» **Exercise brief**: Restate verbatim the span of lines below between the line with "This screenshot has height=381, width=532." and the line with "Task: Insert a special character (Omega)", including those two lines, and only that span.

───── Information provided ─────

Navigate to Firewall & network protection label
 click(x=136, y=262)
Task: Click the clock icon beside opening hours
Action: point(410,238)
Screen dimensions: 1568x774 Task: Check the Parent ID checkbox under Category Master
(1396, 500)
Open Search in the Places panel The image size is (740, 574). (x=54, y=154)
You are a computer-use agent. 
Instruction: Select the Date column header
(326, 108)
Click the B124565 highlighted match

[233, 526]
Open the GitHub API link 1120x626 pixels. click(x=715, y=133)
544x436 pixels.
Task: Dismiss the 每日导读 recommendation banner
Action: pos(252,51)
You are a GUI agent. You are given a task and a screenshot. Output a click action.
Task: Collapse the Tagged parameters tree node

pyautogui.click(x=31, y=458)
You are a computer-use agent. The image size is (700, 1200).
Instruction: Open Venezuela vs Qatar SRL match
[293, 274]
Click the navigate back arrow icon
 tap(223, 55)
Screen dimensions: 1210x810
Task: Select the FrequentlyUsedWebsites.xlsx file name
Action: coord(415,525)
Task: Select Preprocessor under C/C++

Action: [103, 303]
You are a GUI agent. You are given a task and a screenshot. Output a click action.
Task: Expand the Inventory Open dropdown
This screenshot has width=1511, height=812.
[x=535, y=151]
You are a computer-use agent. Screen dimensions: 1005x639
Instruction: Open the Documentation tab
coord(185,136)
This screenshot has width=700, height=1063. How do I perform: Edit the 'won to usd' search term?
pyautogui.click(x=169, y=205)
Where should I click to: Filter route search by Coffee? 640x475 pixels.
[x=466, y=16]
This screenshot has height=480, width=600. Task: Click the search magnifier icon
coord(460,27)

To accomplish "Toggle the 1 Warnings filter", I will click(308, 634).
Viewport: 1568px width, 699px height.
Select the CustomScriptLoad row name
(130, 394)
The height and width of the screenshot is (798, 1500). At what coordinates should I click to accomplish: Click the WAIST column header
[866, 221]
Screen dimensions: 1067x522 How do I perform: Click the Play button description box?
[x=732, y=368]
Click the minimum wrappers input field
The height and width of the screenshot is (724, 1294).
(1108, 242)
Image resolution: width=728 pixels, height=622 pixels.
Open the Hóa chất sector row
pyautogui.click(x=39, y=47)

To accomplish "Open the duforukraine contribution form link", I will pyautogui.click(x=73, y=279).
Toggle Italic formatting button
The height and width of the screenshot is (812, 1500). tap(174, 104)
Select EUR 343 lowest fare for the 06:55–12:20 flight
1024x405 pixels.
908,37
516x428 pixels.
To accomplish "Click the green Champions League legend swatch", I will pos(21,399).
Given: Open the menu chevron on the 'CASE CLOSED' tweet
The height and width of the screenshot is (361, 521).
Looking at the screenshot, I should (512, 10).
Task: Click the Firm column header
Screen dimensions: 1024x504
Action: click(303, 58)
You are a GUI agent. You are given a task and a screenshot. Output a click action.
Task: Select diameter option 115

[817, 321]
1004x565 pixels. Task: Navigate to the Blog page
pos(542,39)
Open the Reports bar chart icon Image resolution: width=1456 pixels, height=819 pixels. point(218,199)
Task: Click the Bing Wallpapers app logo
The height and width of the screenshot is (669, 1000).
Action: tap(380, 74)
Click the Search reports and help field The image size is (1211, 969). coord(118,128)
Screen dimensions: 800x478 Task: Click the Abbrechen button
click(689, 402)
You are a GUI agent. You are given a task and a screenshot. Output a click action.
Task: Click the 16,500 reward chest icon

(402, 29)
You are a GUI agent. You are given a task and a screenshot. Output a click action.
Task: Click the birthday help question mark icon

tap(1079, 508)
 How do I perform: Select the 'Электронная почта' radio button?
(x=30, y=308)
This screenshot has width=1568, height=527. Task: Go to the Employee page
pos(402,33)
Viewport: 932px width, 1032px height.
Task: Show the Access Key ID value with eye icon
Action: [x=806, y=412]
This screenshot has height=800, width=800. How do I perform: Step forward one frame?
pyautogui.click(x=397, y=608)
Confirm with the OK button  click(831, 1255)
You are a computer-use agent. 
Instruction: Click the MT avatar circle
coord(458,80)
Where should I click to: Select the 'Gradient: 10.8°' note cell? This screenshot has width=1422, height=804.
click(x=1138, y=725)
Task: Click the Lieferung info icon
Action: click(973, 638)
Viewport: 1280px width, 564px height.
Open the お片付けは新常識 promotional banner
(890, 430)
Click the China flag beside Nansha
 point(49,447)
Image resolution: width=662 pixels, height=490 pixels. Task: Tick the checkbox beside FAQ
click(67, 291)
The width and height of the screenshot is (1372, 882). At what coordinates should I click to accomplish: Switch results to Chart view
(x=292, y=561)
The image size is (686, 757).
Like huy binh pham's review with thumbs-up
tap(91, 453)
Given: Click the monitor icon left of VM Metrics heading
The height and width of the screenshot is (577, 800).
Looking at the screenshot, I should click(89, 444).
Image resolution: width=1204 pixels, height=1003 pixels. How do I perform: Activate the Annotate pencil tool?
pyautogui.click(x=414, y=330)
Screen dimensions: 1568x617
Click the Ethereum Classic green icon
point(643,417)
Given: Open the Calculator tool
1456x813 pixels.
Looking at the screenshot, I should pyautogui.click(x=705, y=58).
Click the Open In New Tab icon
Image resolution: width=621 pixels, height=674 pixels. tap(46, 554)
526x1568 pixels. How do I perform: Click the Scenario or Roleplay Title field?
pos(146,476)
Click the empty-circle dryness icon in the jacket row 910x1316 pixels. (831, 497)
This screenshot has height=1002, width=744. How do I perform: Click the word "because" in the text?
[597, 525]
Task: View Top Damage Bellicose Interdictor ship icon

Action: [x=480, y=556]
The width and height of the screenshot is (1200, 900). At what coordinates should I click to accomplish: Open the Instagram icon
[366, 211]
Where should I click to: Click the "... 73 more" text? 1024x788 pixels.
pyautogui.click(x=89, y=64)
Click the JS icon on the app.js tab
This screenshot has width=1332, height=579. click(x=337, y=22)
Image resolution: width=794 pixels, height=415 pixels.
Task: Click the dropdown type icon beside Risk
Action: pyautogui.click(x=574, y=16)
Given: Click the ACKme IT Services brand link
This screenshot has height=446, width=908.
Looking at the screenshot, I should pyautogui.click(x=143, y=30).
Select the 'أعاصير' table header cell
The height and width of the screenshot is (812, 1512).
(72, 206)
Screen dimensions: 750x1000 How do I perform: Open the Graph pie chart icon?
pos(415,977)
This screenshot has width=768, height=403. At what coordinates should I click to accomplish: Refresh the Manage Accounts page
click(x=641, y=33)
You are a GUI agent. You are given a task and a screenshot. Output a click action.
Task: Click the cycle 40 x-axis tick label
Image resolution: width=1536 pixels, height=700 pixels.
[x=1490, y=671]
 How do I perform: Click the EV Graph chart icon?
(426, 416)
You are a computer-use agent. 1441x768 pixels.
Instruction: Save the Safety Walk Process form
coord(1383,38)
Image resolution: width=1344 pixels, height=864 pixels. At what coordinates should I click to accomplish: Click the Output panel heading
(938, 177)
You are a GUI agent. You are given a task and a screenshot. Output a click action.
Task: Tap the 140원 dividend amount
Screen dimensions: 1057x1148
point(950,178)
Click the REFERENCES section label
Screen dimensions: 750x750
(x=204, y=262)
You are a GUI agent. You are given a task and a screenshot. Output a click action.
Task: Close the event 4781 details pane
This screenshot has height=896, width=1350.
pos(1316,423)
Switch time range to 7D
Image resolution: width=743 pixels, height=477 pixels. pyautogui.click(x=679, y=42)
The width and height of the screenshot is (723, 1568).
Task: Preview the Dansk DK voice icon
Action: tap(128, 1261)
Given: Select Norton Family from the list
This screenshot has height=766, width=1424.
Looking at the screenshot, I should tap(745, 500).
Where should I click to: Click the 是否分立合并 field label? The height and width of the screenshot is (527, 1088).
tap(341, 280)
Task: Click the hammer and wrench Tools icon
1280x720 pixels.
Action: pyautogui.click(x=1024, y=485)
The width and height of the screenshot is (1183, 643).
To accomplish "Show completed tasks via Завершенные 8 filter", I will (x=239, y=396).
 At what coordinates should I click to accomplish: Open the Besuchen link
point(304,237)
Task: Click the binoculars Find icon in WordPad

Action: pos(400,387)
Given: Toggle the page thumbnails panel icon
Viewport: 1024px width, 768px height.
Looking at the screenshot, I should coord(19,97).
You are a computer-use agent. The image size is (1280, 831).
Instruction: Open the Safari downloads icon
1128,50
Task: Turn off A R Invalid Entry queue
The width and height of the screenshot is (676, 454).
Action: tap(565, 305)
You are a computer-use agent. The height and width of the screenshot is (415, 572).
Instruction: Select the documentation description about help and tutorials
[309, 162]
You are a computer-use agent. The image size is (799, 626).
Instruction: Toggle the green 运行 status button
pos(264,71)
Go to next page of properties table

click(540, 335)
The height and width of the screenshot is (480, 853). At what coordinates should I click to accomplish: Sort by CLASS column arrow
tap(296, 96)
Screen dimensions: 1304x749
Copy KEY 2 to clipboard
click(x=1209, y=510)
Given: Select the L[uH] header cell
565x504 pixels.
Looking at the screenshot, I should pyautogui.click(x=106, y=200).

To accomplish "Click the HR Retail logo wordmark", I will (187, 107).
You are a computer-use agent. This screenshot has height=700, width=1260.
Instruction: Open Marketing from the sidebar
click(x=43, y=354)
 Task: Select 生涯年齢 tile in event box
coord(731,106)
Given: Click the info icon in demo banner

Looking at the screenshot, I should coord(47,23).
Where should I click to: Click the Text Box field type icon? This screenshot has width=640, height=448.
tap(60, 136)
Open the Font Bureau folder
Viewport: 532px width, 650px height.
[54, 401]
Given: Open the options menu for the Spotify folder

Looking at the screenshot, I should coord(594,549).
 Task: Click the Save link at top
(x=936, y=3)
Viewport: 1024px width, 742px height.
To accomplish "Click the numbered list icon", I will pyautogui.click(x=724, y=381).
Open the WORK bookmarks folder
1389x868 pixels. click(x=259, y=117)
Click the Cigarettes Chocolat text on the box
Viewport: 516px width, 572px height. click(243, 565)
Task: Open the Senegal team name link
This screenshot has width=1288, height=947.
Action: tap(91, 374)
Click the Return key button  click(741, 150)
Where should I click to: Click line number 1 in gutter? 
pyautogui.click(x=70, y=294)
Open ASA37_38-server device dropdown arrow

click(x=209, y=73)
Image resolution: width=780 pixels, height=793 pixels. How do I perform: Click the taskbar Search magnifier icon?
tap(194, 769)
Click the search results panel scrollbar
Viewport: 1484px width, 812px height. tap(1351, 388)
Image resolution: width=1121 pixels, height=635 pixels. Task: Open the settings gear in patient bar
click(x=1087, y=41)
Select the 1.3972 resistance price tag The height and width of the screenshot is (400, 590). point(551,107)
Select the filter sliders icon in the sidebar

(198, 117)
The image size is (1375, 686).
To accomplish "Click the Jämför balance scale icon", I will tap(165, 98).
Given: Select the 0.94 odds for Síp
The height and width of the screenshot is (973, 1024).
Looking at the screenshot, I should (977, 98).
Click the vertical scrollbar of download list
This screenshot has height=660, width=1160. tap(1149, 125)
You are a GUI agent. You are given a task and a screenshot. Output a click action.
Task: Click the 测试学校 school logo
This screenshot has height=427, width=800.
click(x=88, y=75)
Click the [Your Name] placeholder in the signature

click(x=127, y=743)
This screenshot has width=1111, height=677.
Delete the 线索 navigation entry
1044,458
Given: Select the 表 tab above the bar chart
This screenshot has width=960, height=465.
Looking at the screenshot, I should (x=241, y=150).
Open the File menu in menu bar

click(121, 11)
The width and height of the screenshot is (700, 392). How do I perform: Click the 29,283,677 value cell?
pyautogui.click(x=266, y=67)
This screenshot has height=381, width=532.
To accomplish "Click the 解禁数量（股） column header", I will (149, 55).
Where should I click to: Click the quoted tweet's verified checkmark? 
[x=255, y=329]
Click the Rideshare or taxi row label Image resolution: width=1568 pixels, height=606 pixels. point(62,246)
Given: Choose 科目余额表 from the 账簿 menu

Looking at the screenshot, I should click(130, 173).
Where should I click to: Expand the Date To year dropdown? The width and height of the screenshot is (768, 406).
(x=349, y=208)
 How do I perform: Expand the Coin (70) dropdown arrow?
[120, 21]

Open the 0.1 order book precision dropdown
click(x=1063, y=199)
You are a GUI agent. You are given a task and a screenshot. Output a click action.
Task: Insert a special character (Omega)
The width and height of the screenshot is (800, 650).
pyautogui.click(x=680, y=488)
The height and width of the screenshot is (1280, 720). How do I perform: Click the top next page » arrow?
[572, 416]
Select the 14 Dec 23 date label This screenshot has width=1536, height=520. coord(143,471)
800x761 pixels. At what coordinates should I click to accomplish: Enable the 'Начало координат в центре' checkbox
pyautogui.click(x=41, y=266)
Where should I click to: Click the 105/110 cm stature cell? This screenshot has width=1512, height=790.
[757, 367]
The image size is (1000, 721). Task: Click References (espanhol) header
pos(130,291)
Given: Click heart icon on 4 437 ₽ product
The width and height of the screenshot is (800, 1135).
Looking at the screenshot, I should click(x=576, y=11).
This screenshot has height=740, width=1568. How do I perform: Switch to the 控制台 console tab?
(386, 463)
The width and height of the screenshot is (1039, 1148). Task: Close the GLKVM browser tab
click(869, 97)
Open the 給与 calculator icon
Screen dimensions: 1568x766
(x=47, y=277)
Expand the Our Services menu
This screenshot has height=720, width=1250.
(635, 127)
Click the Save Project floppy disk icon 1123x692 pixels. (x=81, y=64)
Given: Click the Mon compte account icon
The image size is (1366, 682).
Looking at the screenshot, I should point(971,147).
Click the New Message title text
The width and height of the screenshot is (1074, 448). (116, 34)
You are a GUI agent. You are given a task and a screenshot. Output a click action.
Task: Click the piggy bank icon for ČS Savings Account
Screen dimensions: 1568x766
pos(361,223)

─────

» **Your solution**:
This screenshot has height=381, width=532.
To accomplish "Click the 解禁数量（股） column header", I will (149, 55).
Where should I click to: Click the quoted tweet's verified checkmark? 
[x=255, y=329]
Click the Rideshare or taxi row label Image resolution: width=1568 pixels, height=606 pixels. point(62,246)
Given: Choose 科目余额表 from the 账簿 menu

Looking at the screenshot, I should click(130, 173).
Where should I click to: Expand the Date To year dropdown? The width and height of the screenshot is (768, 406).
(x=349, y=208)
 How do I perform: Expand the Coin (70) dropdown arrow?
[120, 21]

Open the 0.1 order book precision dropdown
click(x=1063, y=199)
You are a GUI agent. You are given a task and a screenshot. Output a click action.
Task: Insert a special character (Omega)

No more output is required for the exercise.